**WORK ITEM**. Go line by line through the entries below and copy those containing the string "page".

+++++

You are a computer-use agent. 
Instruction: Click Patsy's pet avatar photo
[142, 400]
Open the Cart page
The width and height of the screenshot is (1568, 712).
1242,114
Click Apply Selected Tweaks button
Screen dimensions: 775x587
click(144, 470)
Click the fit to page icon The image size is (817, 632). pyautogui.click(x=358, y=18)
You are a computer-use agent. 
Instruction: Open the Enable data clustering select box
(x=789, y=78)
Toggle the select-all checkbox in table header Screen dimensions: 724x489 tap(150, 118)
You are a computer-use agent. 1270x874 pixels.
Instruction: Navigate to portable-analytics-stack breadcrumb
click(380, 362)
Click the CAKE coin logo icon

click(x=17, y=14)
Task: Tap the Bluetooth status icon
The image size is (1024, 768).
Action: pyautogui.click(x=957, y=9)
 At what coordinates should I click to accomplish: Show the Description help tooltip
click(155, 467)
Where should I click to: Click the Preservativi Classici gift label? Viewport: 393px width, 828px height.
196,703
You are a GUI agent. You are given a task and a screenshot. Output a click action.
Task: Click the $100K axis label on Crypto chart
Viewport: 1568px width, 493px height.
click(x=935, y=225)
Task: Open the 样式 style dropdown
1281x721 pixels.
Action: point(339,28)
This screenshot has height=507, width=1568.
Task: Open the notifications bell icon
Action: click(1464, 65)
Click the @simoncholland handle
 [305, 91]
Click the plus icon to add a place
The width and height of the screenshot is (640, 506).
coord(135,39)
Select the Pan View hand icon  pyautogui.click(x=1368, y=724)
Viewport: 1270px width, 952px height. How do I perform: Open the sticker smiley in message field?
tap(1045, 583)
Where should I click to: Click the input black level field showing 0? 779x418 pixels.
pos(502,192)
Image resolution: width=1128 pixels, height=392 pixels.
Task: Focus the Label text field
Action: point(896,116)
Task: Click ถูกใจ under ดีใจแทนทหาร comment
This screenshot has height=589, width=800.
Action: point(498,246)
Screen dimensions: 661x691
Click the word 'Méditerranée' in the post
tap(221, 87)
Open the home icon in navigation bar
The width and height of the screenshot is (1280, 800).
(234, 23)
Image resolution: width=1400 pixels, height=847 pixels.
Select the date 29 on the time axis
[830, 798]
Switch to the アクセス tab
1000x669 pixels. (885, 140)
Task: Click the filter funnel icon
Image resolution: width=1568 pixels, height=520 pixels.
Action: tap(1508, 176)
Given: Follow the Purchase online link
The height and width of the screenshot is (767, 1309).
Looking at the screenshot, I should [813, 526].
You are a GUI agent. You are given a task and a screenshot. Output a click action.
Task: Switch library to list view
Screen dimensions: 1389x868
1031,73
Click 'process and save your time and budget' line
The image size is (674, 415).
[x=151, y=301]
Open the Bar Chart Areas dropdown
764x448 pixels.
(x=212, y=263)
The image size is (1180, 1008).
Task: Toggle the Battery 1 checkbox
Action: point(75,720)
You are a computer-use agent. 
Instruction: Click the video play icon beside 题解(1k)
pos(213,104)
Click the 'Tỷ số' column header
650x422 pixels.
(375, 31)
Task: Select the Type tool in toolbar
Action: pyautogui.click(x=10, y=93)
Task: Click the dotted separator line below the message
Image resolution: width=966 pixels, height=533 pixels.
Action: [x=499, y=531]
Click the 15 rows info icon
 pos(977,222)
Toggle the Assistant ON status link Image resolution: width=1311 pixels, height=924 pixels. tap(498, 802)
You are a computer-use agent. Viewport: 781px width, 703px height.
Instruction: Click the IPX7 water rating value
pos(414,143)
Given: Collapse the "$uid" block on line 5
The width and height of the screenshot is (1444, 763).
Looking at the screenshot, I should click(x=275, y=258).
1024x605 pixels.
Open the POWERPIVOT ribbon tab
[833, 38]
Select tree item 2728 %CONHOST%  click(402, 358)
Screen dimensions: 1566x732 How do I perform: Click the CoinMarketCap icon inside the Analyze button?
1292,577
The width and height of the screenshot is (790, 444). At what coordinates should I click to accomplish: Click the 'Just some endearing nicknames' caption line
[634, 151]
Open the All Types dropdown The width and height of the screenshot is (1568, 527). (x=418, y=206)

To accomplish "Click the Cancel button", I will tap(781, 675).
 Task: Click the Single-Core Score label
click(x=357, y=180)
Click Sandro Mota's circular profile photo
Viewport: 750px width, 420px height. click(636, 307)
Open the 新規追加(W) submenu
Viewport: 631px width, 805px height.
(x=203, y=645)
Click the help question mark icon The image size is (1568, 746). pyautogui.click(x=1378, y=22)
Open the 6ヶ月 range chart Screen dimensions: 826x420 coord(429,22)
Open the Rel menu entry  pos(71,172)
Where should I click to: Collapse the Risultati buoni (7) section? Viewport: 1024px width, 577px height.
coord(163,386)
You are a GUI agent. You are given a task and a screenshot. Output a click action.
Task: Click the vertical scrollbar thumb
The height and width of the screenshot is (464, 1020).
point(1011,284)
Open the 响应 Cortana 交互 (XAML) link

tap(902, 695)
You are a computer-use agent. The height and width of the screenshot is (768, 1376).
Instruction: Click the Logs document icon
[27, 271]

+++++

**RESPONSE AREA**.
Open the Cart page
Click the fit to page icon The image size is (817, 632). pyautogui.click(x=358, y=18)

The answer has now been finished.